* _WHAT TO DO_: All entries below are to be set down again exactly as given.

* _RECORDS SHOWN_:
· · · ·
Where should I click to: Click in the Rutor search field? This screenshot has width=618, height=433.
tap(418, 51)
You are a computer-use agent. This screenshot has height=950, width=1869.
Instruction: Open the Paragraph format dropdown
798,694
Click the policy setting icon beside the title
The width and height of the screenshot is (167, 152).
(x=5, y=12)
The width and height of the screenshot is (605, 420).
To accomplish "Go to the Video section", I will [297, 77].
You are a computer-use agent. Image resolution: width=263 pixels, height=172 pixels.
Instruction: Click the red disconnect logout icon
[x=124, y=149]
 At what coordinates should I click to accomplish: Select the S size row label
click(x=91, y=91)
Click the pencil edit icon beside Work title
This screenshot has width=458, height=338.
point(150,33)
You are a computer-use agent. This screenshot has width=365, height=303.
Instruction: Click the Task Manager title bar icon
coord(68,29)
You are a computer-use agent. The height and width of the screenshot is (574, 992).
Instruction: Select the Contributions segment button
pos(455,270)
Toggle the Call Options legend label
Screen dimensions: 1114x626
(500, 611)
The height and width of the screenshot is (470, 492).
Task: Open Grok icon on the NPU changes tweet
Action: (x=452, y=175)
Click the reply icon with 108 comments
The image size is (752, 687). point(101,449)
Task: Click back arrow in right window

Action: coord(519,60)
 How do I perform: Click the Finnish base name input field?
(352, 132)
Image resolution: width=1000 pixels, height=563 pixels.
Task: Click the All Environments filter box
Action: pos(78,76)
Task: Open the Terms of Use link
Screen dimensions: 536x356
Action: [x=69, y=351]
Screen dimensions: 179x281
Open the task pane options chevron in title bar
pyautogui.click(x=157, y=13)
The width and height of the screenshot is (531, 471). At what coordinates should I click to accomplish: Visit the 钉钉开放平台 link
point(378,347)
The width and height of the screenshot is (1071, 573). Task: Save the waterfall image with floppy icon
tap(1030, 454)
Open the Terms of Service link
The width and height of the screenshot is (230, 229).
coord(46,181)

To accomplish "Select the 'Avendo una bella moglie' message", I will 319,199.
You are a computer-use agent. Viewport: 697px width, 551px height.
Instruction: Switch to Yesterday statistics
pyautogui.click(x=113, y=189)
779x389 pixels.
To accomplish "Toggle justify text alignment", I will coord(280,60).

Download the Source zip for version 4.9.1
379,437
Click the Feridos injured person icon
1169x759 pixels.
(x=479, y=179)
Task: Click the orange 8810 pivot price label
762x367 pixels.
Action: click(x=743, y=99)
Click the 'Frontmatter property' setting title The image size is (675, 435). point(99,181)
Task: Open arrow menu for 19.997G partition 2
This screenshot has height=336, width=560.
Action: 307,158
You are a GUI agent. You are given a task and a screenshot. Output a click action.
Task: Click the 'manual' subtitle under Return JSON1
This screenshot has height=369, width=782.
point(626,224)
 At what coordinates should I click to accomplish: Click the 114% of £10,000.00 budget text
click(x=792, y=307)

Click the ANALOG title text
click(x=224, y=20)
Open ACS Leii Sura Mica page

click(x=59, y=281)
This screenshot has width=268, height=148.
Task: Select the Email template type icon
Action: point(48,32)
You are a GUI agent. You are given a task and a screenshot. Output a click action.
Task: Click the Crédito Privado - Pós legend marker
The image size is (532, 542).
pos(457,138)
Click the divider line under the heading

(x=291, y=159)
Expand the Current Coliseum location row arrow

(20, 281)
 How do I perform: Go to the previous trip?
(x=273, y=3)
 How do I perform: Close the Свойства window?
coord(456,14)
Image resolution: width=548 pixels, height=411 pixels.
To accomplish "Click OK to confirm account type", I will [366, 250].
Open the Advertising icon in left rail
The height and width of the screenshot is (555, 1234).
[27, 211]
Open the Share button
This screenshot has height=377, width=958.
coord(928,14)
· · · ·
* _RESULT OF THE TASK_:
Where should I click to: Click in the Rutor search field? This screenshot has width=618, height=433.
tap(418, 51)
You are a computer-use agent. This screenshot has height=950, width=1869.
Instruction: Open the Paragraph format dropdown
798,694
Click the policy setting icon beside the title
The width and height of the screenshot is (167, 152).
(x=5, y=12)
The width and height of the screenshot is (605, 420).
To accomplish "Go to the Video section", I will [297, 77].
You are a computer-use agent. Image resolution: width=263 pixels, height=172 pixels.
Instruction: Click the red disconnect logout icon
[x=124, y=149]
 At what coordinates should I click to accomplish: Select the S size row label
click(x=91, y=91)
Click the pencil edit icon beside Work title
This screenshot has width=458, height=338.
point(150,33)
You are a computer-use agent. This screenshot has width=365, height=303.
Instruction: Click the Task Manager title bar icon
coord(68,29)
You are a computer-use agent. The height and width of the screenshot is (574, 992).
Instruction: Select the Contributions segment button
pos(455,270)
Toggle the Call Options legend label
Screen dimensions: 1114x626
(500, 611)
The height and width of the screenshot is (470, 492).
Task: Open Grok icon on the NPU changes tweet
Action: (x=452, y=175)
Click the reply icon with 108 comments
The image size is (752, 687). point(101,449)
Task: Click back arrow in right window

Action: coord(519,60)
 How do I perform: Click the Finnish base name input field?
(352, 132)
Image resolution: width=1000 pixels, height=563 pixels.
Task: Click the All Environments filter box
Action: pos(78,76)
Task: Open the Terms of Use link
Screen dimensions: 536x356
Action: [x=69, y=351]
Screen dimensions: 179x281
Open the task pane options chevron in title bar
pyautogui.click(x=157, y=13)
The width and height of the screenshot is (531, 471). At what coordinates should I click to accomplish: Visit the 钉钉开放平台 link
point(378,347)
The width and height of the screenshot is (1071, 573). Task: Save the waterfall image with floppy icon
tap(1030, 454)
Open the Terms of Service link
The width and height of the screenshot is (230, 229).
coord(46,181)

To accomplish "Select the 'Avendo una bella moglie' message", I will 319,199.
You are a computer-use agent. Viewport: 697px width, 551px height.
Instruction: Switch to Yesterday statistics
pyautogui.click(x=113, y=189)
779x389 pixels.
To accomplish "Toggle justify text alignment", I will coord(280,60).

Download the Source zip for version 4.9.1
379,437
Click the Feridos injured person icon
1169x759 pixels.
(x=479, y=179)
Task: Click the orange 8810 pivot price label
762x367 pixels.
Action: click(x=743, y=99)
Click the 'Frontmatter property' setting title The image size is (675, 435). point(99,181)
Task: Open arrow menu for 19.997G partition 2
This screenshot has height=336, width=560.
Action: 307,158
You are a GUI agent. You are given a task and a screenshot. Output a click action.
Task: Click the 'manual' subtitle under Return JSON1
This screenshot has height=369, width=782.
point(626,224)
 At what coordinates should I click to accomplish: Click the 114% of £10,000.00 budget text
click(x=792, y=307)

Click the ANALOG title text
click(x=224, y=20)
Open ACS Leii Sura Mica page

click(x=59, y=281)
This screenshot has width=268, height=148.
Task: Select the Email template type icon
Action: point(48,32)
You are a GUI agent. You are given a task and a screenshot. Output a click action.
Task: Click the Crédito Privado - Pós legend marker
The image size is (532, 542).
pos(457,138)
Click the divider line under the heading

(x=291, y=159)
Expand the Current Coliseum location row arrow

(20, 281)
 How do I perform: Go to the previous trip?
(x=273, y=3)
 How do I perform: Close the Свойства window?
coord(456,14)
Image resolution: width=548 pixels, height=411 pixels.
To accomplish "Click OK to confirm account type", I will [366, 250].
Open the Advertising icon in left rail
The height and width of the screenshot is (555, 1234).
[27, 211]
Open the Share button
This screenshot has height=377, width=958.
coord(928,14)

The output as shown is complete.